After losing the Olympic bid to Nagano, Japan in 1998, one of America’s favorite ski destinations finally won the chance to showcase its top-notch facilities and powder snow to the world. Plagued by financial scandals and security concerns in the months after September 11, the games in Salt Lake City were a triumph thanks to a combination of national pride, great organization, and knee-deep snowfall the week before the games.
Skiers know there’s no dearth of excellent terrain in Utah: Park City, Deer Valley, Snowbird, Alta. However, the downhill course was ultimately constructed at the then relatively unknown Snowbasin resort just East of Ogden, Utah, because it was the only ski area with a base area large enough to handle Olympic-sized crowds.
Designed by famed course architect Bernhard Russi, the aptly named men’s “Grizzly” course was a bear. Dropping 2,900 vertical feet in just under two miles, the Grizzly has been described as the most difficult downhill in the United States—or the “Kitzbuhel of North America,” a reference to the Hahnenkamm downhill in Kitzbuhel, Austria, widely acknowledged as the fastest and most treacherous in the world.

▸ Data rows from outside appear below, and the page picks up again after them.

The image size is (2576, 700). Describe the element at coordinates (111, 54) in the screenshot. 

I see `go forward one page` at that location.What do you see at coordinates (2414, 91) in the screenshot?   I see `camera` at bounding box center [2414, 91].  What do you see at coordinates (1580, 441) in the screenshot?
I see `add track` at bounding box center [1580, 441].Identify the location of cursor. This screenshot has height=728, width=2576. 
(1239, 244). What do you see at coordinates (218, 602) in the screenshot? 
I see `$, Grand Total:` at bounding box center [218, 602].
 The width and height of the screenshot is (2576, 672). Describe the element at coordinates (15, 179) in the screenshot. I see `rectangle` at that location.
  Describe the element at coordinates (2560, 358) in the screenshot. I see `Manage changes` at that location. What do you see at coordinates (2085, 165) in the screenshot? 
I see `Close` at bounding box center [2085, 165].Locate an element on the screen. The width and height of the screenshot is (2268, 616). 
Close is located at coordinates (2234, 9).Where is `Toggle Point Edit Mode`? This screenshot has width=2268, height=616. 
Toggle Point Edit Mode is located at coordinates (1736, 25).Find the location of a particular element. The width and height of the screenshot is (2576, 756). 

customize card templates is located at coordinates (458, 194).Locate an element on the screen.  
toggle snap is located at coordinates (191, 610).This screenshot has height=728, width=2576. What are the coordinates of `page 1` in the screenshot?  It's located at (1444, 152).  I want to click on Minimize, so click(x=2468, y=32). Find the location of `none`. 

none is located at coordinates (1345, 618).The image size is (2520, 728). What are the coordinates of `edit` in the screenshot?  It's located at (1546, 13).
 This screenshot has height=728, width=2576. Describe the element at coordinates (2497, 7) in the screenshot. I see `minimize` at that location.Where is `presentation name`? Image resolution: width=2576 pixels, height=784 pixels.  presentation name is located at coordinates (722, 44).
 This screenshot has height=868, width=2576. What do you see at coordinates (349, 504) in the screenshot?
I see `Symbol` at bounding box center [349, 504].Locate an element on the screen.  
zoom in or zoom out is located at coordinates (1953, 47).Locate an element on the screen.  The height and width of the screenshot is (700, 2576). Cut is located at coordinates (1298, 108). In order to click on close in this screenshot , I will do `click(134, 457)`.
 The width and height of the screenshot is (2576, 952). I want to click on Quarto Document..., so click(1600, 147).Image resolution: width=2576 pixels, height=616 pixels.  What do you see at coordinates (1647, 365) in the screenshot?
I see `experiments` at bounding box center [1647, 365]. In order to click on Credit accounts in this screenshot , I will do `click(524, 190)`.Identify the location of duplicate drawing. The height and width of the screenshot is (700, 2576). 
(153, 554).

Today, the Grizzly run looks a bit different. It’s groomed, and its jumps have been ironed out. But the spectacular views of Wasatch Front, the Ogden Valley, and the Great Salt Lake remain the same. The neighboring Wildflower run, the women’s downhill, offers nearly the same vertical drop of 2,625 feet. Carole Montillet-Carles of France took the gold in the women’s downhill, while Austrian Fritz Strobl won the men’s. However, the queen of the 2002 winter games was Croatia’s Janica Kostelić who won three gold medals in slalom, giant slalom, and combined and a silver in the super-G, making her the first Olympic alpine skier to win four medals at one Games.